On Sunday 4 December—the Second Sunday of Advent—Archbishop Peter A Comensoli preached the following homily at St Benedict’s Parish, Burwood, at a special 70th Anniversary Mass.

I was listening to a podcast last week, which was all about time. For scientists, there are two ways in which we commonly think about time. There is the ‘past, present, future’ way, where we locate the things of the world and ourselves in the progression of time. ‘The dog jumped over the fence last week.’ ‘We’ll go to the beach in January when it warms up.’

Then there is the ‘this, then this, then this’ way, where the progression of time is seen in a sequential order that transcends any notion of past, present or future. ‘When the dog jumps over the fence, it then runs around crazy, and then comes back for food.’

These two ways of understanding time—call them the locational and sequential ways—shape our lives every day of our lives. We do not exist outside of time. Both of them, however, are of a particular kind of time, called ‘kronos’ time, from which we get our words chronological and chronology. This is time seen in a linear progression.

There is another way of understanding time, however, which is, in faith, the most important kind. It is sometimes called ‘kairos time’. This is time as it is experienced in the moment—the ‘right’ time or ‘wrong’ time; the ‘good’ time or the ‘chosen’ time. It is time as we experience it in decisive moments. The Socceroo’s are experiencing a kairos moment right now: has their time to shine come?

• **Information shown**:

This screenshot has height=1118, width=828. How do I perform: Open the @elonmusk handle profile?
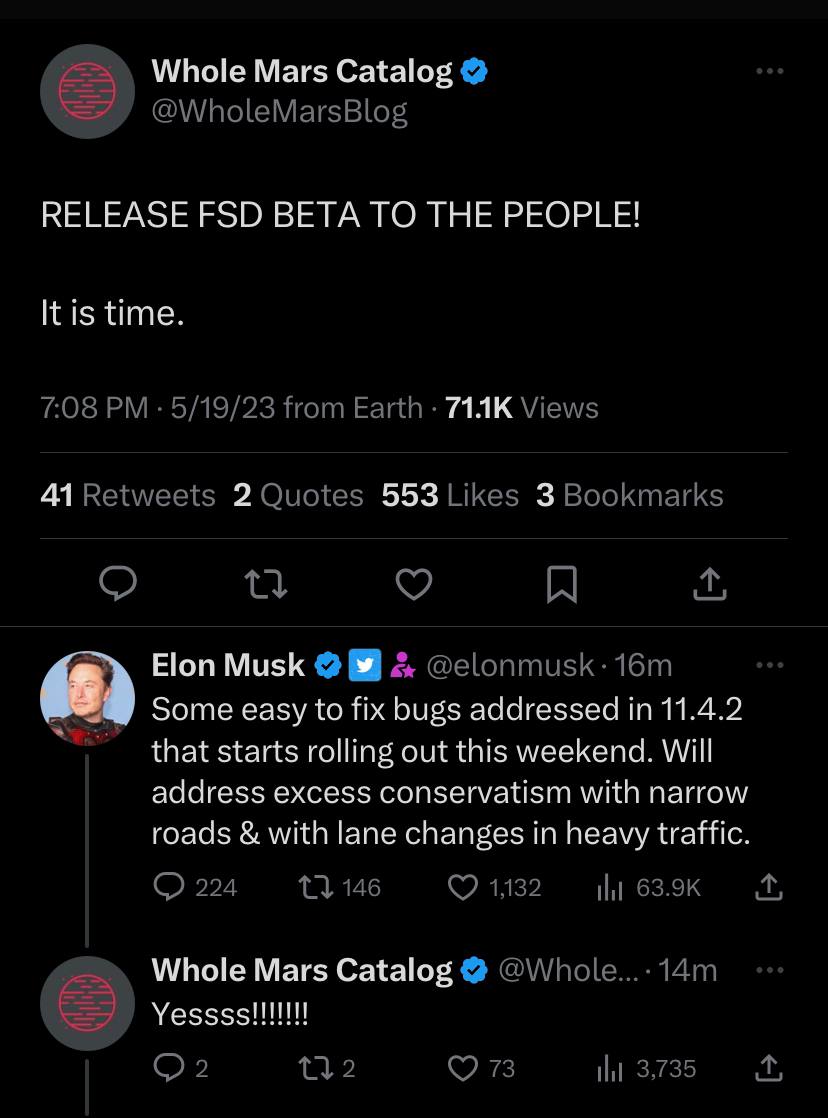click(x=510, y=665)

• **Tasks**:
1) In the homily, which words in quotation marks describe kairos time?
2) Output the part of the homily that starts at the words "These two ways" and ends after "a linear progression.", copying it word for word.

• **Problem solutions**:
1) 'right', 'wrong', 'good', 'chosen'

2)
These two ways of understanding time—call them the locational and sequential ways—shape our lives every day of our lives. We do not exist outside of time. Both of them, however, are of a particular kind of time, called ‘kronos’ time, from which we get our words chronological and chronology. This is time seen in a linear progression.